The efficacy and safety of subcutaneously administered ACTEMRA was assessed in two double-blind, controlled, multicenter studies in patients with active RA. One study (SC-I) was a non-inferiority study that compared the efficacy and safety of ACTEMRA 162 mg administered every week subcutaneously (SC) to 8 mg per kg intravenously every four weeks. The second study (SC-II) was a placebo controlled superiority study that evaluated the safety and efficacy of ACTEMRA 162 mg administered every other week SC to placebo. Both SC-I and SC-II required patients to be > 18 years of age with moderate to severe active rheumatoid arthritis diagnosed according to ACR criteria who had at least 4 tender and 4 swollen joints at baseline (SC-I) or at least 8 tender and 6 swollen joints at baseline (SC-II), and an inadequate response to their existing DMARD therapy, where approximately 20% also had a history of inadequate response to at least one TNF inhibitor. All patients in both SC studies received background non-biologic DMARD(s).

In SC-I, 1262 patients were randomized 1:1 to receive ACTEMRA SC 162 mg every week or ACTEMRA intravenous 8 mg/kg every four weeks in combination with DMARD(s). In SC-II, 656 patients were randomized 2:1 to ACTEMRA SC 162 mg every other week or placebo, in combination with DMARD(s). The primary endpoint in both studies was the proportion of patients who achieved an ACR20 response at Week 24.
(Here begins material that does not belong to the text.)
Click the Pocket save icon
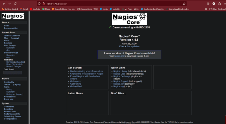 (x=208, y=4)
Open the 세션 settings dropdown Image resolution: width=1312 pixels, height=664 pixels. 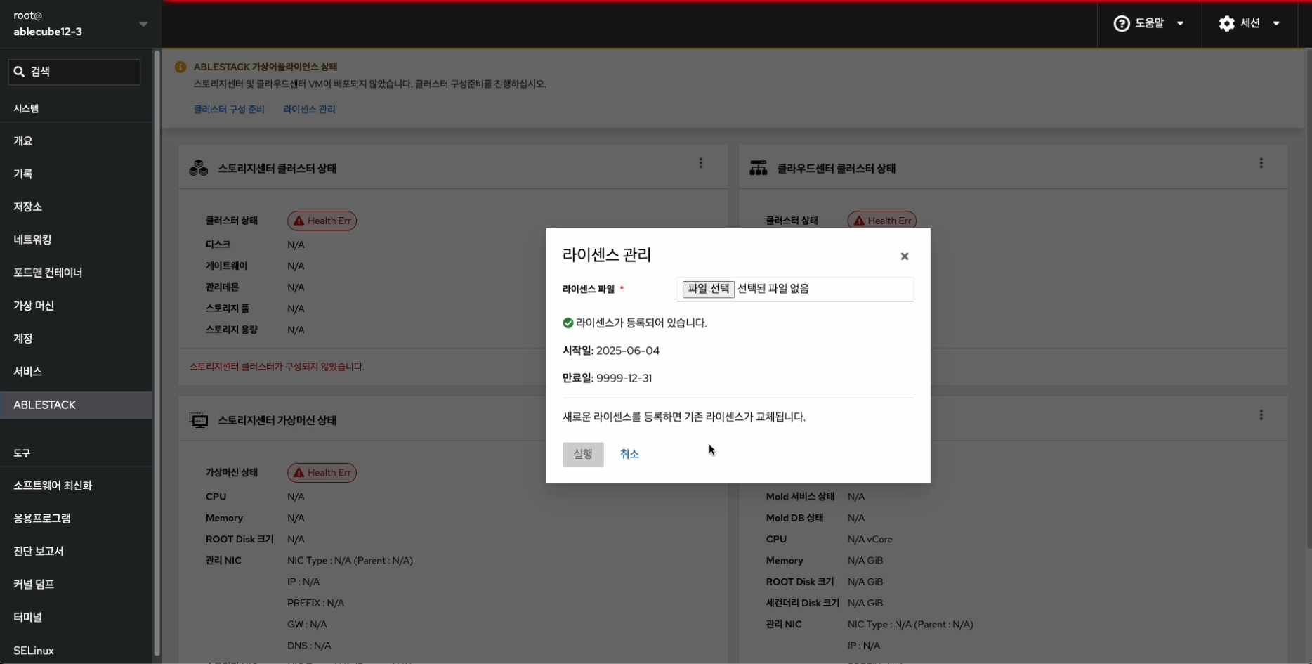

The clinical response to 24 weeks of ACTEMRA SC therapy is shown in Table 7. In SC-I, the primary outcome measure was ACR20 at Week 24. The pre-specified non-inferiority margin was a treatment difference of 12%. The study demonstrated non-inferiority of ACTEMRA with respect to ACR20 at Week 24; ACR50, ACR70, and DAS28 responses are also shown in Table 7. In SC-II, a greater portion of patients treated with ACTEMRA 162 mg SC every other week achieved ACR20, ACR50, and ACR70 responses compared to placebo-treated patients (Table 7). Further, a greater proportion of patients treated with ACTEMRA 162 mg SC every other week achieved a low level of disease activity as measured by a DAS28-ESR less than 2.6 at Week 24 compared to those treated with placebo (Table 7).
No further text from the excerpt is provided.